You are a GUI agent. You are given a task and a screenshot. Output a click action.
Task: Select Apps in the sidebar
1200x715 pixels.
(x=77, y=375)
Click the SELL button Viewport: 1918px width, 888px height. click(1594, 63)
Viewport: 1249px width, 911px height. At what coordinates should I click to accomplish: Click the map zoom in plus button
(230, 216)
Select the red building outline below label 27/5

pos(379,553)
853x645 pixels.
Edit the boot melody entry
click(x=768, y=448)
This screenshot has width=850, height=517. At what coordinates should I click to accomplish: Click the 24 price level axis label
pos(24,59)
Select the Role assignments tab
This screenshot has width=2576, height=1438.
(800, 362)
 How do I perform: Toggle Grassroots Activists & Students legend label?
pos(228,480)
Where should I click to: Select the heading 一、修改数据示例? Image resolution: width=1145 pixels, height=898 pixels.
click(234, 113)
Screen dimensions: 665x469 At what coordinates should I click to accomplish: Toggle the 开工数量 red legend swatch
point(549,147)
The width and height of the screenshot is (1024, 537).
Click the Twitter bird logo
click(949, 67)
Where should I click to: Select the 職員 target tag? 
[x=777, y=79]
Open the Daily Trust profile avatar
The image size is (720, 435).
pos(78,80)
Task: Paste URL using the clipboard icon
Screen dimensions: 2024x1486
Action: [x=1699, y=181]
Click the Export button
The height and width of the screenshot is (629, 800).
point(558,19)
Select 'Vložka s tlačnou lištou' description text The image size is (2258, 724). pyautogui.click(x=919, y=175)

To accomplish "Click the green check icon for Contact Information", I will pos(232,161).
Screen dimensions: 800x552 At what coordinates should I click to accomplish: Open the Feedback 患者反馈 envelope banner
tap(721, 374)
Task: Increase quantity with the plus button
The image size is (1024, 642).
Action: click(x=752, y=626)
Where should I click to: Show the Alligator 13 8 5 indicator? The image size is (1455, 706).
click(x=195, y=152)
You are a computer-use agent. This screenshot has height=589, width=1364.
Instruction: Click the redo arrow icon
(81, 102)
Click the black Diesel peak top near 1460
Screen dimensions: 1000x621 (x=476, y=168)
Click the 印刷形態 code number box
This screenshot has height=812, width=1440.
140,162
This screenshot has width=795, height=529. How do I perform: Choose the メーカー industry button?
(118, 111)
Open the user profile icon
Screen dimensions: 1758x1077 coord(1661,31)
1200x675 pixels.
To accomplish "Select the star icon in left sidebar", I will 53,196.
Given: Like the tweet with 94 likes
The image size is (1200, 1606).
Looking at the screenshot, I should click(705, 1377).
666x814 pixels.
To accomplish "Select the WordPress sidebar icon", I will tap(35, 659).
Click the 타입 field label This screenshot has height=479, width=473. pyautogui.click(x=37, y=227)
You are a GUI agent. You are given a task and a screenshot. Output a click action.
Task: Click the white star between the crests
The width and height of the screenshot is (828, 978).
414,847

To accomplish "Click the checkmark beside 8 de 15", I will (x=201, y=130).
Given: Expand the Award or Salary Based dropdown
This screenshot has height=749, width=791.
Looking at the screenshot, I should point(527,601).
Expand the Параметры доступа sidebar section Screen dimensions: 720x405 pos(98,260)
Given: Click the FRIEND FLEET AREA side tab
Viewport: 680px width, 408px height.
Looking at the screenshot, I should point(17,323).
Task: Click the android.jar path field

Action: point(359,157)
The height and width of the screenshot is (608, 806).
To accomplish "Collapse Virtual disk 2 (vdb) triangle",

___

Set down the data above once more so that nothing differs from the original.

You are a GUI agent. You are given a task and a screenshot. Output a click action.
Task: Select Apps in the sidebar
1200x715 pixels.
(x=77, y=375)
Click the SELL button Viewport: 1918px width, 888px height. click(1594, 63)
Viewport: 1249px width, 911px height. At what coordinates should I click to accomplish: Click the map zoom in plus button
(230, 216)
Select the red building outline below label 27/5

pos(379,553)
853x645 pixels.
Edit the boot melody entry
click(x=768, y=448)
This screenshot has width=850, height=517. At what coordinates should I click to accomplish: Click the 24 price level axis label
pos(24,59)
Select the Role assignments tab
This screenshot has width=2576, height=1438.
(800, 362)
 How do I perform: Toggle Grassroots Activists & Students legend label?
pos(228,480)
Where should I click to: Select the heading 一、修改数据示例? Image resolution: width=1145 pixels, height=898 pixels.
click(234, 113)
Screen dimensions: 665x469 At what coordinates should I click to accomplish: Toggle the 开工数量 red legend swatch
point(549,147)
The width and height of the screenshot is (1024, 537).
Click the Twitter bird logo
click(949, 67)
Where should I click to: Select the 職員 target tag? 
[x=777, y=79]
Open the Daily Trust profile avatar
The image size is (720, 435).
pos(78,80)
Task: Paste URL using the clipboard icon
Screen dimensions: 2024x1486
Action: [x=1699, y=181]
Click the Export button
The height and width of the screenshot is (629, 800).
point(558,19)
Select 'Vložka s tlačnou lištou' description text The image size is (2258, 724). pyautogui.click(x=919, y=175)

To accomplish "Click the green check icon for Contact Information", I will pos(232,161).
Screen dimensions: 800x552 At what coordinates should I click to accomplish: Open the Feedback 患者反馈 envelope banner
tap(721, 374)
Task: Increase quantity with the plus button
The image size is (1024, 642).
Action: click(x=752, y=626)
Where should I click to: Show the Alligator 13 8 5 indicator? The image size is (1455, 706).
click(x=195, y=152)
You are a computer-use agent. This screenshot has height=589, width=1364.
Instruction: Click the redo arrow icon
(81, 102)
Click the black Diesel peak top near 1460
Screen dimensions: 1000x621 (x=476, y=168)
Click the 印刷形態 code number box
This screenshot has height=812, width=1440.
140,162
This screenshot has width=795, height=529. How do I perform: Choose the メーカー industry button?
(118, 111)
Open the user profile icon
Screen dimensions: 1758x1077 coord(1661,31)
1200x675 pixels.
To accomplish "Select the star icon in left sidebar", I will 53,196.
Given: Like the tweet with 94 likes
The image size is (1200, 1606).
Looking at the screenshot, I should click(705, 1377).
666x814 pixels.
To accomplish "Select the WordPress sidebar icon", I will tap(35, 659).
Click the 타입 field label This screenshot has height=479, width=473. pyautogui.click(x=37, y=227)
You are a GUI agent. You are given a task and a screenshot. Output a click action.
Task: Click the white star between the crests
The width and height of the screenshot is (828, 978).
414,847

To accomplish "Click the checkmark beside 8 de 15", I will (x=201, y=130).
Given: Expand the Award or Salary Based dropdown
This screenshot has height=749, width=791.
Looking at the screenshot, I should point(527,601).
Expand the Параметры доступа sidebar section Screen dimensions: 720x405 pos(98,260)
Given: Click the FRIEND FLEET AREA side tab
Viewport: 680px width, 408px height.
Looking at the screenshot, I should point(17,323).
Task: Click the android.jar path field

Action: point(359,157)
The height and width of the screenshot is (608, 806).
To accomplish "Collapse Virtual disk 2 (vdb) triangle",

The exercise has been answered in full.